Concentration of America's steer and heifer slaughter and packing industry into a few hands could be a problem in the future, members of the Utah Cattlemen's Association were told Friday.

B.H. Jones, administrator of the U.S. Department of Agriculture's Packers and Stockyards Administration in Washington, D.C., said the four biggest packing conglomerates in the United States killed an estimated 66 percent of the nation's steers and heifers last year.Speaking at the last day of the association's three-day annual convention at the Marriott Hotel, Jones said the nation's largest meat packers are beginning to contract ahead of time for beef and feed some of their own cattle for slaughter.

"This trend of concentrating the industry in a few companies could present some problems for cattlemen, but the nation's cattlemen seem divided so far on whether the trend is good or bad," Jones said.
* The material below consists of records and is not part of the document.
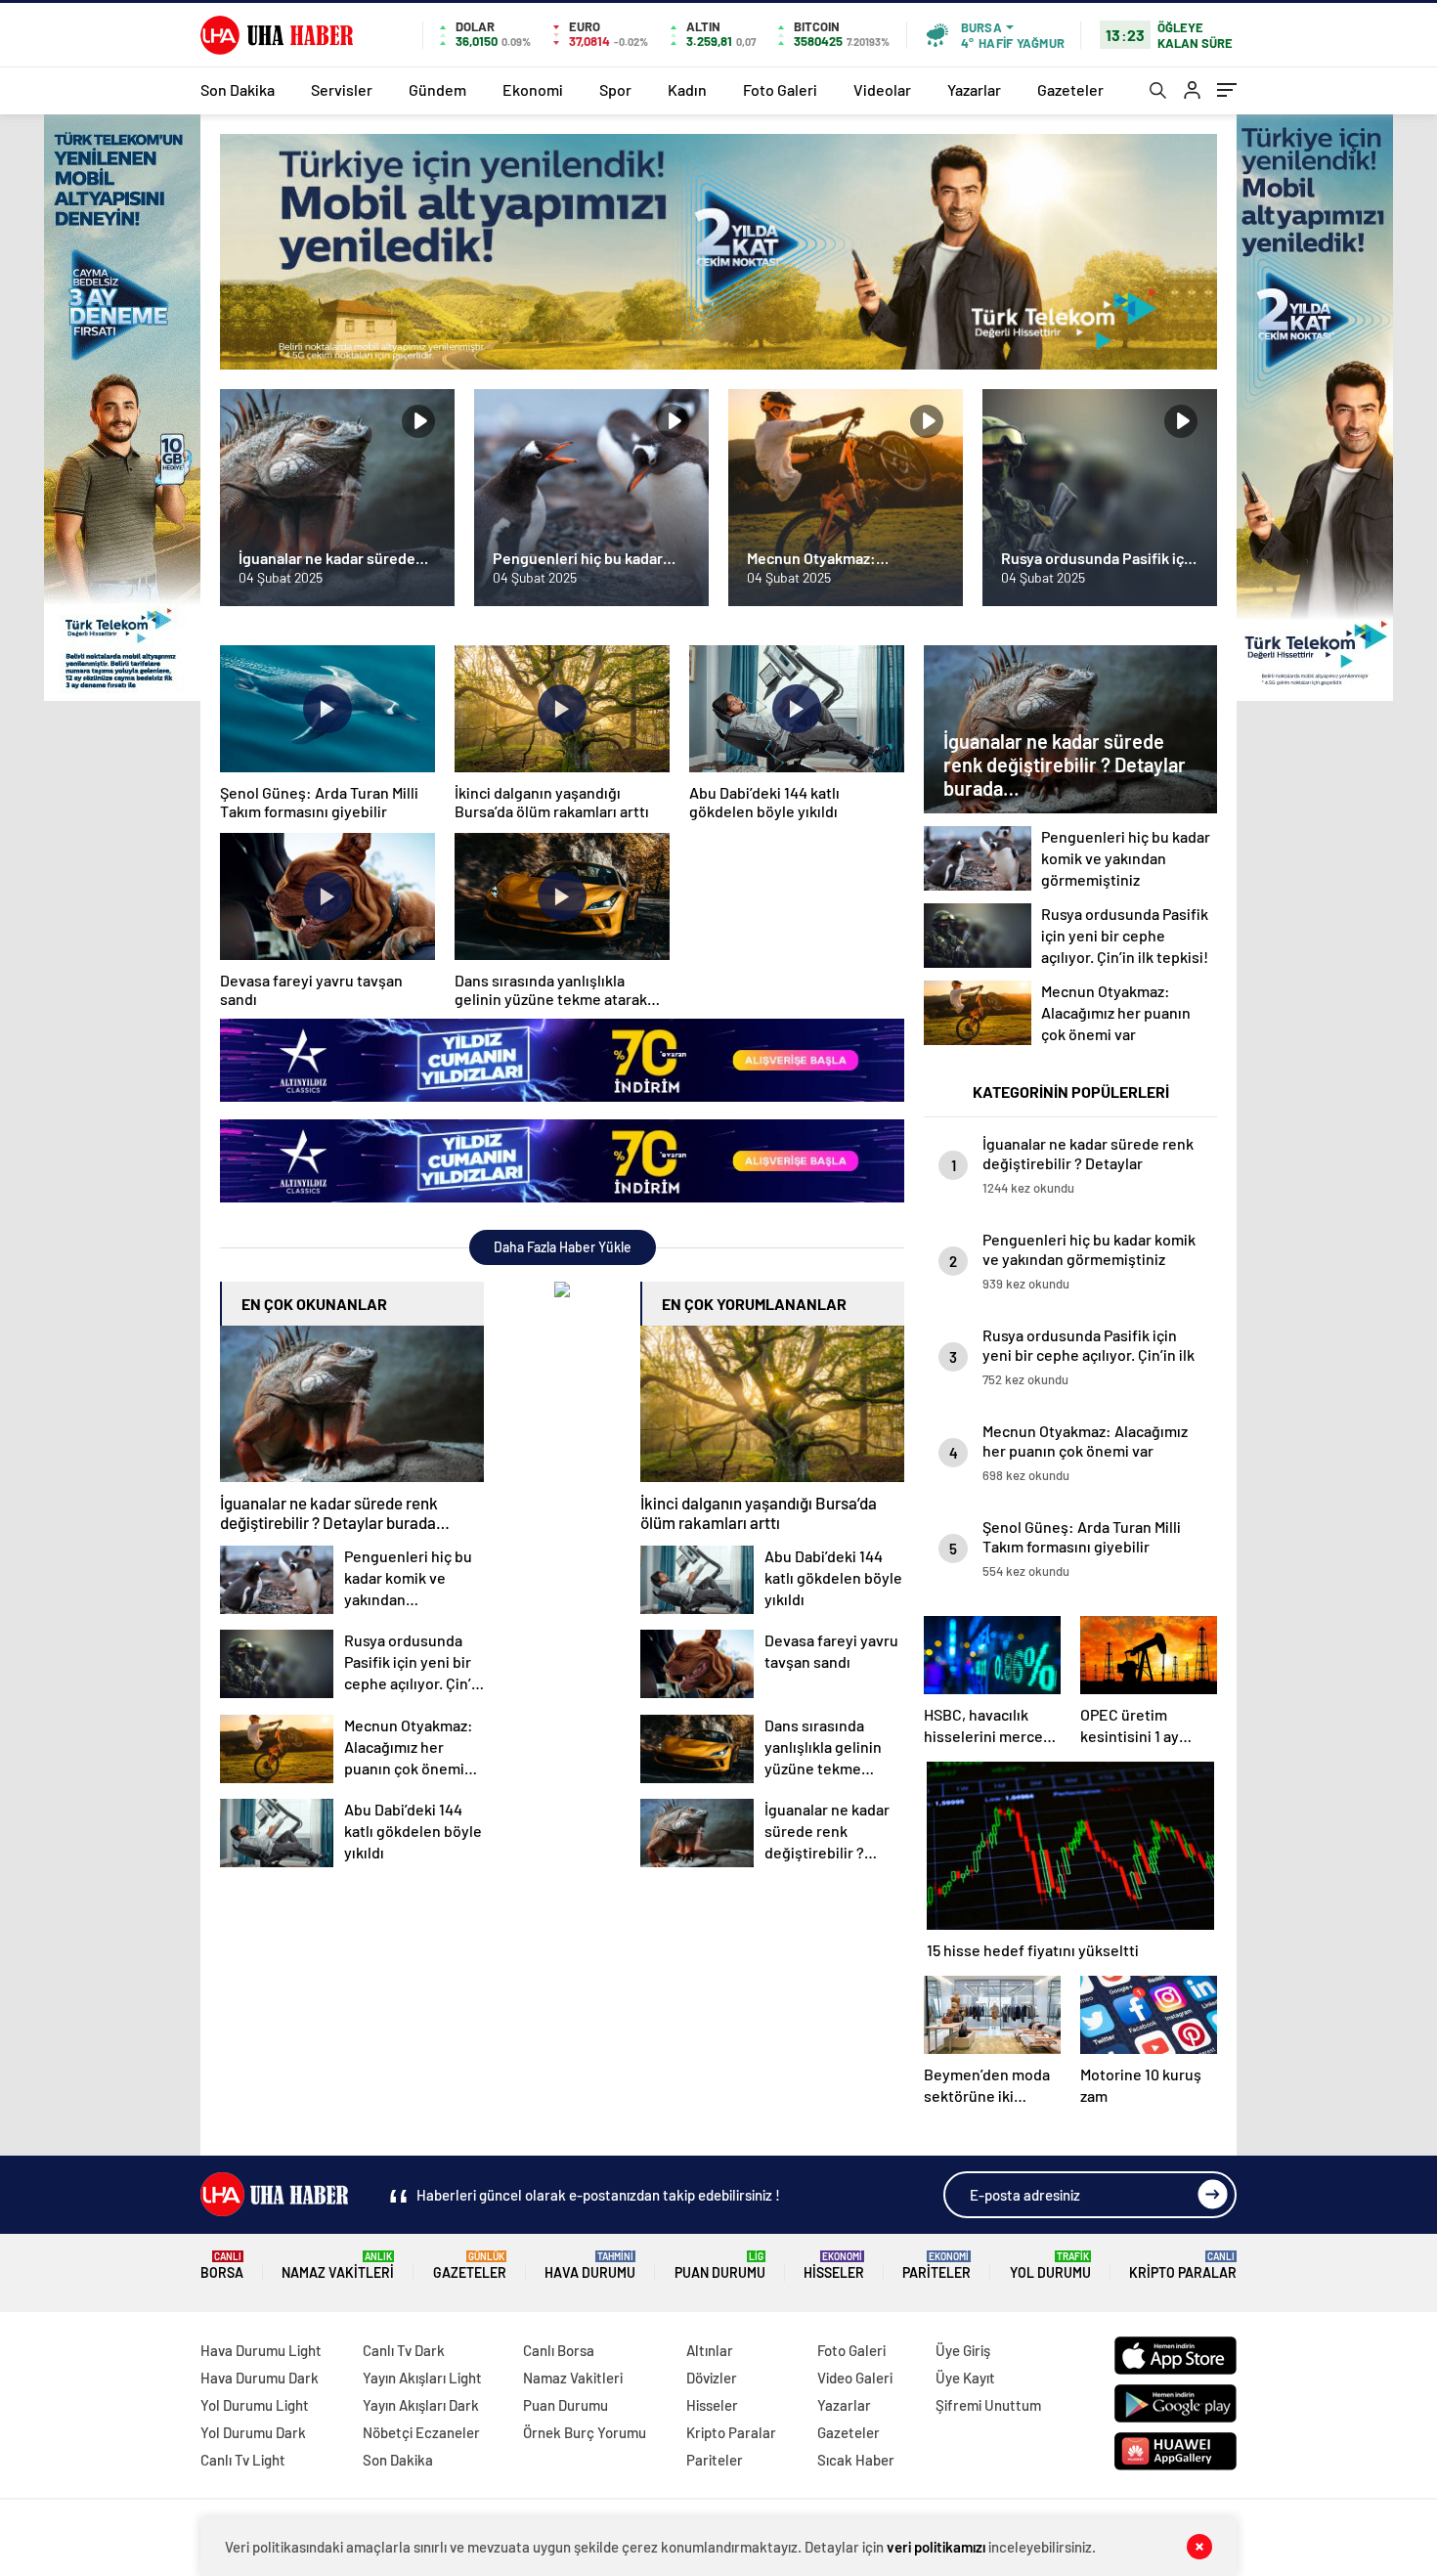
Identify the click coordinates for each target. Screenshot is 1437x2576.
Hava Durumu (589, 2265)
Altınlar (709, 2350)
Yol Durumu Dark (253, 2432)
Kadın (687, 89)
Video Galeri (855, 2377)
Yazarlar (974, 89)
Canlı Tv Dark (404, 2350)
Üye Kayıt (965, 2377)
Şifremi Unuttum (988, 2405)
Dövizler (711, 2377)
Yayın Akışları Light (422, 2377)
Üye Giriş (963, 2350)
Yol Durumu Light (254, 2405)
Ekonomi (532, 89)
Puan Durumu (720, 2265)
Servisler (341, 89)
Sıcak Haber (855, 2459)
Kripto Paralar (1183, 2265)
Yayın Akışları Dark (421, 2405)
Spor (615, 89)
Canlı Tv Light (242, 2459)
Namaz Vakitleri (338, 2265)
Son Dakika (237, 89)
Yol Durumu (1050, 2265)
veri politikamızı (936, 2546)
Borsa (221, 2265)
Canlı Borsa (558, 2350)
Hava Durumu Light (261, 2350)
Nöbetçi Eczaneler (421, 2432)
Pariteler (936, 2265)
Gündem (437, 89)
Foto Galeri (780, 89)
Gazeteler (1070, 89)
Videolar (882, 89)
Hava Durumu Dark (259, 2377)
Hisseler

There were more mergers of meat packers in 1987 than at any time in the history of the American cattle industry, he said. "The three top companies are now Con Agra, Omaha; Cargill, which controls the packing company Excel, in Kansas; and IBP, in Nebraska.

"A fourth company, National, in Liberty, Kan., is gaining strength and Beef America, in Nebraska and Iowa, is growing larger quickly," he said.

"Cattlemen haven't decided whether they want the government to step in and control the slaughter industry or control the size of the conglomerates that are taking over a larger and larger share of the slaughter process."

Jones said another potential problem is foreign intrusion into the American beef industry. He said a huge Australian and New Zealand firm has purchased an Iowa beef company and also has large grain production interests in America.

"The Japanese are coming into the West Coast - California and the state of Washington - in a big way, producing beef here for sale in Japan. And the Canadians are coming into California and even the French are coming to the United States and getting into the hog industry.

"There are plenty of things for American cattle producers to worry about in the future," he told the Utah cattlemen.